A Consif, na ADC 80, pede que só tenha direito à justiça gratuita quem comprove a insuficiência de recursos e, ao mesmo tempo, receba salário inferior aos 40% do teto da Previdência Social.

O relator do caso, ministro Edson Fachin, defende, em seu voto, a constitucionalidade das alterações trazidas pela reforma trabalhista, mas define que a declaração de pobreza apresentada ao processo vale como prova de hipossuficiência, conforme o artigo 99, parágrafo 3º, do Código de Processo Civil (CPC).

Essa é a mesma linha de interpretação que já é adotada pelo Tribunal Superior do Trabalho (TST). O entendimento foi fixado em julgamento de dezembro de 2024, atribuindo à parte contrária a necessidade de apresentar provas de que o trabalhador tem recursos suficientes para arcar com as custas judiciais, se for necessário (Tema 21).

O ministro Gilmar Mendes abriu divergência, para aumentar o limite de presunção de insuficiência de recursos para R$ 5 mil, acompanhando o novo patamar de isenção do Imposto de Renda (IRPF). Quem recebe salário acima desse limite deve apresentar provas concretas de que não pode arcar com as custas do processo trabalhista.

O ministro também votou para ampliar a aplicação do entendimento para todo o Judiciário, não apenas o trabalhista. Segundo sua corrente, o TST e o Superior Tribunal de Justiça (STJ) terão que ajustar suas jurisprudências para adequá-las à decisão do Supremo, superando o Tema 1178, no caso do STJ (que vedou o uso de critérios objetivos para o indeferimento imediato da gratuidade) e o Tema 21 do TST.
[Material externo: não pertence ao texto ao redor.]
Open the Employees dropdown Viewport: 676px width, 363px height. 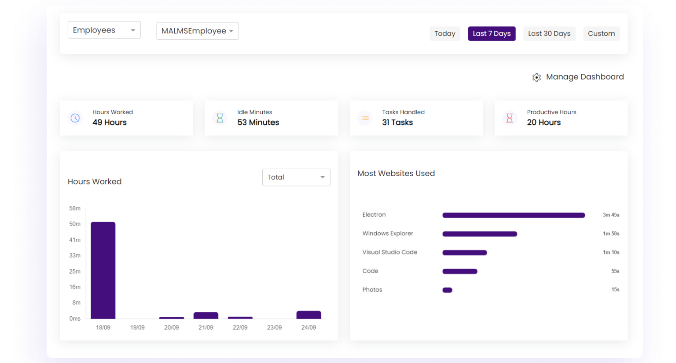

Incorporando sugestões feitas pelo ministro Cristiano Zanin, Gilmar Mendes também estabelece que a isenção pode ser negada se houver provas de que a pessoa que ganha menos de R$ 5 mil pode arcar com as custas do processo. Além disso, o complemento ao voto também esclarece que o juiz pode determinar a apresentação de documentos adicionais para comprovar a insuficiência de recursos para arcar com as custas quando a parte ganhar mais de R$ 5 mil.

Até a suspensão do processo, o voto de Gilmar tinha sido acompanhado por Zanin, Alexandre de Moraes, Flávio Dino e Dias Toffoli. Esse é um dos últimos temas da reforma trabalhista em tramitação no STF. Até agora, oito pontos foram julgados e cinco deles foram mantidos.
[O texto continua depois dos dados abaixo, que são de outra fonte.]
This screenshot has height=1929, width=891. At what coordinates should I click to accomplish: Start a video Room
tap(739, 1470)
Além da gratuidade, outros dois processos ainda não foram julgados. Um deles trata da exigência de indicação do valor do pedido na reclamação trabalhista (ADI 6002). Na ação, a Ordem dos Advogados do Brasil (OAB) defende que a exigência dificulta a atuação em juízo dos trabalhadores. Também está pendente a ação sobre a necessidade de intervenção sindical nas demissões imotivadas e nos acordos extrajudiciais. O processo foi apresentado pela Confederação Nacional dos Trabalhadores Metalúrgicos (ADI 6142).
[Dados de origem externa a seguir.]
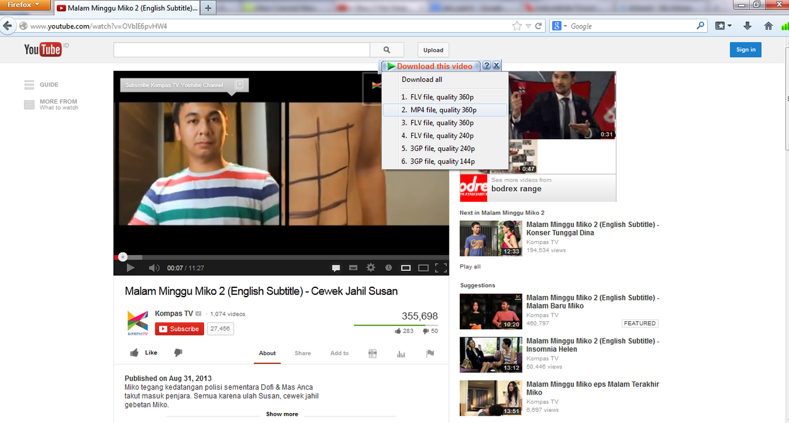Toggle captions in the video player
789x423 pixels.
(336, 268)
Segundo o advogado Fabiano Zavanella, sócio do escritório Rocha Calderon Advogados Associados, a tendência é de que o voto de Gilmar prevaleça no julgamento presencial, o que será um resultado positivo para a controvérsia. “Ao menos a concessão de gratuidade está atrelada a um critério objetivo, com racionalidade”, diz.

Ele destaca outro ponto positivo do voto divergente, que foi apontar especificamente a presunção de insuficiência de recursos de quem ganha até R$ 5 mil. Como não é necessário fazer uma declaração de hipossuficiência, é mais seguro para as empresas questionarem as alegações dos trabalhadores.

Marcos Fantinato, do escritório Machado Meyer, considera a proposta de Gilmar Mendes uma “boa solução”. O voto, acrescenta, equilibra bem o valor do direito de acesso à Justiça, mas sem banalizar o benefício da gratuidade, dando ao juiz a possibilidade de indeferir o pedido.

Eduardo Henrique Marques Soares, sócio do LBS Advogadas e Advogados, que defende a Central Única dos Trabalhadores (CUT) como amicus curiae (parte interessada) no processo, afirma que a remessa do julgamento para o presencial será benéfica para o debate. “É importante para que as partes envolvidas façam suas sustentações orais e tragam reflexões necessárias para a concessão dos benefícios da Justiça gratuita sem restrições a impedir o acesso dos trabalhadores e das trabalhadoras ao Judiciário.”